Student union leader vows to paint over First World War mural of ‘white men’

Published

on

A student union leader has apologised for threatening to paint over a First World War mural because it displays only “white men”.

Emily Dawes, president of the University of Southampton students’ union, was branded “disrespectful” and “insensitive” following her remarks about the Rothenstein Mural.

The 1916 painting, which is displayed at the university’s Highfield campus, acts as a memorial to members of British universities who lost their lives during the “Great War”.

Ms Dawes tweeted: “Mark my words – we’re taking down the mural of white men in the uni Senate room, even if I have to paint over it myself.”

President of Southampton Uni SU tweets about taking down a mural of white men
Image:
The now deleted-tweet by Southampton students’ union president Emily Dawes

Social media users quickly condemned the comments.

One Twitter user wrote: “One of the most insensitive and disrespectful comments I have ever seen.

“Time for reflection, time for remembrance of what they gave for our freedom.”

Another person tweeted: “Before destroying a mural depicting men who fought & died for the freedoms you enjoy, perhaps you could visit the library on campus & acquaint yourself with the reasons for the painting in the first place.”

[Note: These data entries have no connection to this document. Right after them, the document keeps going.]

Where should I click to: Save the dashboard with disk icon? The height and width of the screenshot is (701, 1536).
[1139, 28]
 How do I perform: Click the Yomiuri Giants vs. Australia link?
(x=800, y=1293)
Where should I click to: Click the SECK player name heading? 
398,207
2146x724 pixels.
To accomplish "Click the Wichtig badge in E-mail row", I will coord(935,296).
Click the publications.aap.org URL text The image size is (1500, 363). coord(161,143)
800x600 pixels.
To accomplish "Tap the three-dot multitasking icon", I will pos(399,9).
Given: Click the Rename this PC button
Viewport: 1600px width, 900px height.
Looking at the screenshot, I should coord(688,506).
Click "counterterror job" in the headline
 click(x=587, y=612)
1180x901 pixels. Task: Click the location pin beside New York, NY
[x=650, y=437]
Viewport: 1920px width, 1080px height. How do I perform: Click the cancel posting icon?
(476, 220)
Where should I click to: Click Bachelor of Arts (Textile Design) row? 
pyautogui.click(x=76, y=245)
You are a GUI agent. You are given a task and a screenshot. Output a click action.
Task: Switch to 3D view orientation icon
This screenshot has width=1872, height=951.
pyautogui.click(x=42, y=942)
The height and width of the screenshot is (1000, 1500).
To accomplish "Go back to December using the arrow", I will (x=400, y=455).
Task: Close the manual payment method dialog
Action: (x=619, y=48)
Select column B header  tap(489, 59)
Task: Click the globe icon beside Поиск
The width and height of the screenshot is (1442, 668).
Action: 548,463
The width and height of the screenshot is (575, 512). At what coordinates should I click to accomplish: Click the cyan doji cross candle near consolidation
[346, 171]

One social media user said Ms Dawes had put her “ignorance on such prominent display”.

Ms Dawes later deleted the tweet and apologised for the “offence and upset” she had caused.

“I never meant to disrespect anyone past, present and future,” she said.

“I had no intention of the tweet being taken literally and upon reflection have realised how inappropriate it was.”

Ms Dawes said she intended to promote “strong female leadership and not the eradication and disrespect of history”.

“I do not believe that to make progress in the future, we should look to erase the past,” she said.

The Rothenstein Mural shows a young soldier receiving his degree to represent students who lost their lives during the First World War.

A spokesman for the University of Southampton said Ms Dawes’ comments about the mural “do not represent the views of the university community”.

“We are very proud to display the Mural, painted in 1916, which serves as a memorial to all members of British universities who served in the Great War (World War I),” the spokesman said.